«Vasto è un paradiso». Lo ripeteva spesso Vittorio Emanuele Russo, quando si fermava a parlare con qualcuno. E se l’incontro avveniva di fronte al mare, su quella via Adriatica che era il luogo preferito per le sue passeggiate, aveva gli occhi che brillavano ammirando il mare. È nato in una casa dove si respiravano storia e cultura, suo nonno era fratello di Luigi Anelli, e in casa Anelli è il suo studio, che si affaccia su corso de Parma, dove ha dedicato tanto impegno al lavoro, dopo una prima parte di vita nell’Aeronautica e poi come funzionario ministeriale. Sulla scrivania, tra le montagne di carte, una clessidra, a segnare il tempo da ben impiegare nella vita. E alle spalle un crocifisso, a ricordare sempre il suo completo affidarsi nelle mani di Dio.

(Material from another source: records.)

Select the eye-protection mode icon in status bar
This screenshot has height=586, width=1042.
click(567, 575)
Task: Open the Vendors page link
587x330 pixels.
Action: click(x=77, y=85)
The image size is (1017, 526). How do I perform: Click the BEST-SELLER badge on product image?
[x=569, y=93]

La vastesità. Un concetto forse difficile da spiegare a parole, fatto di storia, tradizioni e cultura, di piccoli gesti quotidiani appresi da piccolo e portati avanti nella vita. Un sentimento comunitario che, lo ripeteva spesso, «si sta perdendo», facendo anche un’autocritica sulla sua generazione, che avrebbe dovuto fare di più per trasmetterlo. Era piacevole l’incontro con don Vittorio. Ti accoglieva con quel suo sorriso sereno, si scioglieva in un abbraccio fraterno e sincero, che ti faceva respirare un profumo di signorilità e di bontà d’animo. Vittorio Russo sentiva la responsabilità di trasmettere ai più giovani quanto imparato nella sua vita. Non mancava mai un complimento, un consiglio, uno stimolo ad andare avanti sulla propria strada.

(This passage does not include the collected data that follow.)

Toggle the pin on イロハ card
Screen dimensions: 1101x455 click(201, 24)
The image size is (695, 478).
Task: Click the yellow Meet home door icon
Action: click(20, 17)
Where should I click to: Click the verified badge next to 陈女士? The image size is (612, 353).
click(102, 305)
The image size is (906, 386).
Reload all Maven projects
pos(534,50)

Oltre che della sua professione, che in più occasioni ha donato gratuitamente alla città, Vasto ha potuto contare sulla sua figura in tanti momenti della vita comunitaria. Aveva partecipato con grande entusiasmo alla ricostituzione della sezione cittadina dell’Associazione Arma Aeronautica, tornando ad indossare la bustina con i suoi gradi e portando sempre appuntata sulla giacca la spilla da aviatore. Un percorso, di studi e professionale, che lo aveva formato e fatto diventare uomo e che, negli anni a Napoli e in altri luoghi d’Italia, gli ha fatto comprendere ancora di più quanto fosse forte il legame con la sua terra.

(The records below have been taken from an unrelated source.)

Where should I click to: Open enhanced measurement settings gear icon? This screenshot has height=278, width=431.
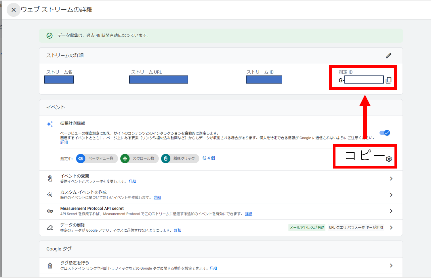389,159
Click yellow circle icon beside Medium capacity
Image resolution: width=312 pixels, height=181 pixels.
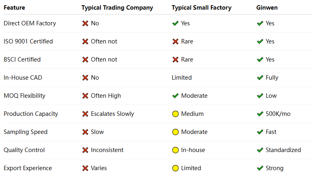(x=175, y=114)
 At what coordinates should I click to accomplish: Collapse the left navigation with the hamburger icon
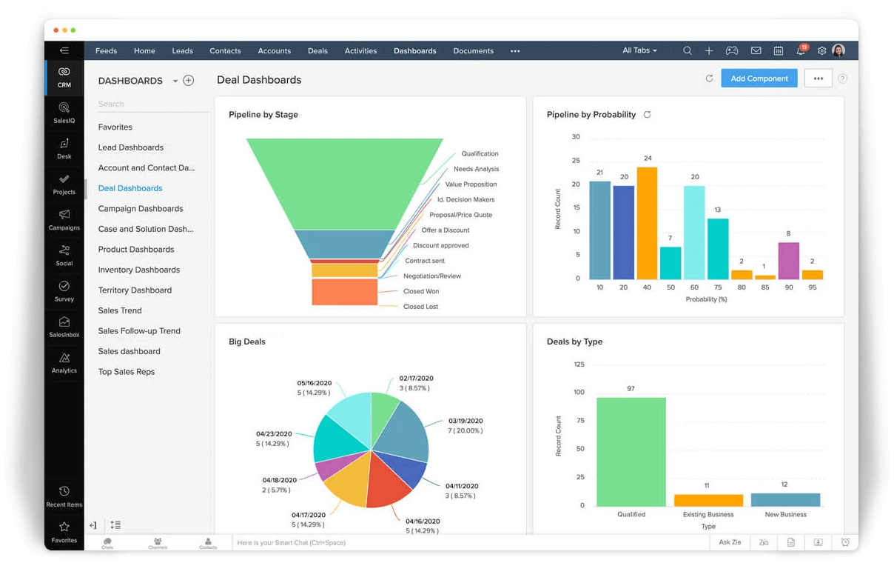[x=64, y=50]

Vittorio era un uomo di fede. La viveva nel suo quotidiano, nella sua famiglia, e nella Confraternita Sacro Pio Monte dei Morti, di cui era priore emerito. Era il modo di unire la fede e l’attaccamento alle tradizioni cittadine, due pilastri della sua esistenza, ritenendo importante tramandare i riti della Settimana Santa. Negli ultimi anni, nonostante gli acciacchi dell’età, non mancava mai di partecipare alla processione del Venerdì Santo, caricandosi sulle spalle insieme ai confratelli, anche se per un breve tratto, la statua del Cristo Morto. E il suo volto era solcato di fatica e commozione, nel vivere personalmente il mistero dei giorni della Passione e poter essere, ancora una volta, insieme alla gente della sua città.
Mancherà a tutti Vittorio. Mancheranno i suoi abbracci e i suoi consigli. Mancherà il suo «ho letto quello che hai scritto. Bravo. Ma ricordati di parlare bene di Vasto».
La tua città era il tuo paradiso sulla terra. Da oggi, caro Vittorio, sei nel Paradiso dove godrai della vita eterna.